Salomón siguió caminando por el desierto, habiendo llenado de agua su cantimplora, y estuvo dale que te dale durante horas y horas hasta que llegó a una aldea. Al verlo tan sudado, tan sucio y andrajoso la gente se compadecía de él.
-Amigos míos –dijo a una pareja de viejos que lo miraban con más lástima que los otros–, no os fijéis en mi apariencia. Aunque estoy como me veis, yo soy el rey Salomón. ¡Dadme algo de comer, por el amor de Dios!
La vieja puso unos ojos como platos y le habló así:
-Aunque se ve a las claras que estás loco -¿cómo vas a ser tú el gran Salomón?-, te daremos de comer. Ven con nosotros a nuestra casa.
El rey comió, salando la sopa con sus lágrimas, y, tras haber agradecido la hospitalidad de aquellos ancianos, continuó su marcha. Por último llegó a una gran ciudad y fue a tocar a la puerta de un judío rico.
-¿Quién eres? –le preguntó éste.
-Soy Salomón, hijo de David y rey de Jerusalén.
-¿Salomón, tú? Si realmente eres el rey Salomón, como dices, ¿qué es lo que estás haciendo en este lugar y sobre todo vestido de esta manera? ¡Explícate, si no quieres que te eche de mi casa a patadas!
Entonces Salomón le explicó lo que le había ocurrido: cómo Dios se había enojado con él por haber acumulado tanto oro y tanta plata, etcétera.
Y mientras hablaba y hablaba, relatando sus desventuras, la mujer del rico tomó un garrote y empezó a darle con él en la cabeza.
-¡Mujer! –exclamó el rey–. ¿Qué te he hecho yo para que me trates así?
-¡Casi nada! –respondió la mujer–. Te has atrevido a decir que entre mil hombres sólo encontraste uno que fuera virtuoso, pero entre mil mujeres a ninguna. ¿Te parece poco?
-No te enojes –dijo el rey–, y escúchame. Por favor, deja el garrote en el suelo. Ahora te explicaré por qué dije lo que dije. Si yo hubiese escrito que entre mil mujeres había una virtuosa e inteligente, eso hubiera sido causa de muchas desgracias familiares. Muchos hombres dirían: “La mujer con la que me casé es mala; me divorciaré, pues, de ella y trataré de encontrarme otra mejor. Quizá tenga yo la fortuna de encontrarme una que valga la pena, pues Salomón asegura que hay una entre mil”. Pero, puesto que escribí que no hay ni una, cada hombre dirá: “¿De qué me sirve divorciarme de mi mujer si, en realidad, todas son iguales?”.
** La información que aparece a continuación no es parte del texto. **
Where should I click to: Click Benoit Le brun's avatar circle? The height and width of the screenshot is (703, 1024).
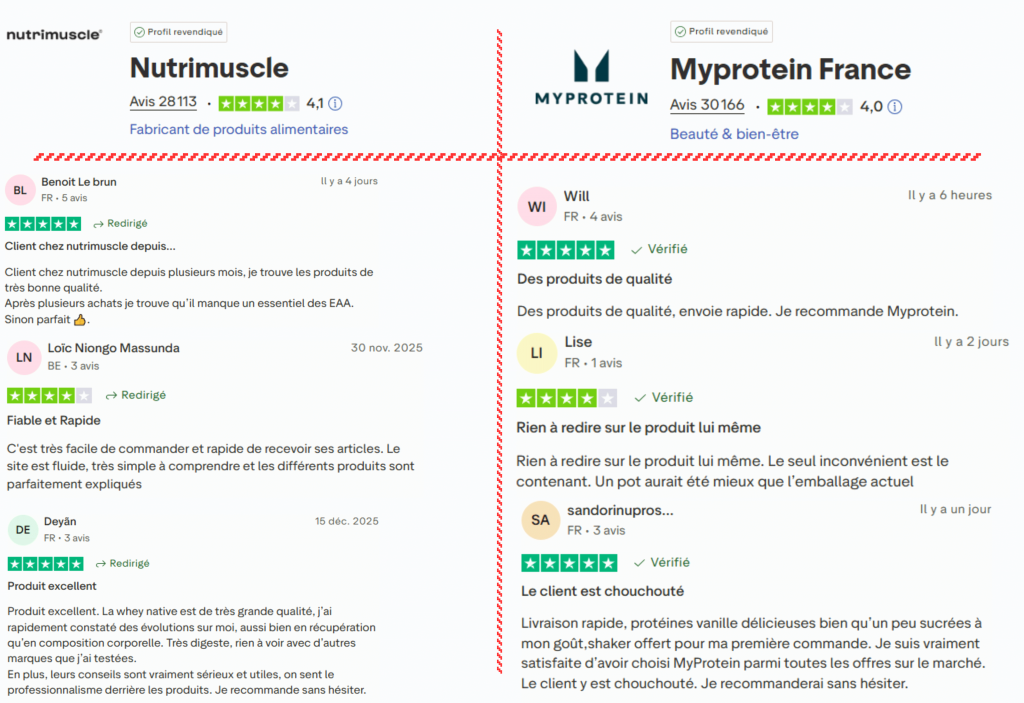pyautogui.click(x=21, y=189)
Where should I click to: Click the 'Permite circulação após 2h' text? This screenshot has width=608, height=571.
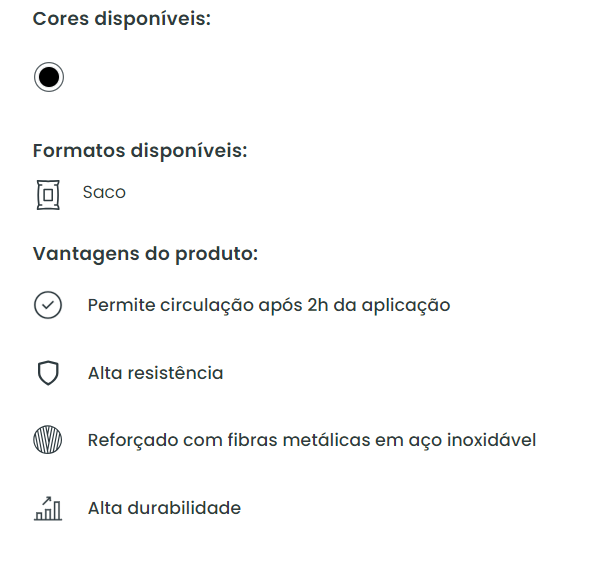click(x=268, y=305)
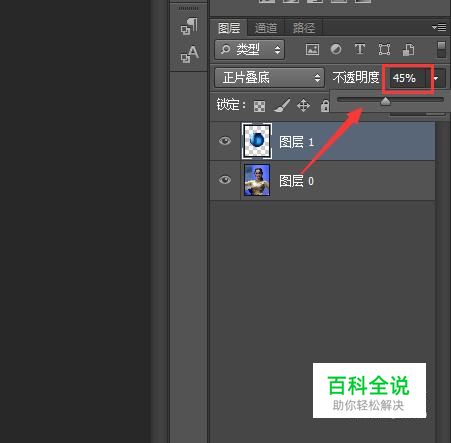The width and height of the screenshot is (451, 443).
Task: Open the Character Styles panel icon
Action: (190, 54)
Ahora sí la mujer soltó el garrote, suspiró aliviada y esbozó una amplia sonrisa.
Espero de todo corazón que mis lectoras, al acabar de leer este artículo, se atrevan a hacer lo mismo. Y si no pueden hacerlo, ¡paciencia! Por lo pronto Salomón demostró ser lo bastante ingenioso para salir del paso. ¿O no?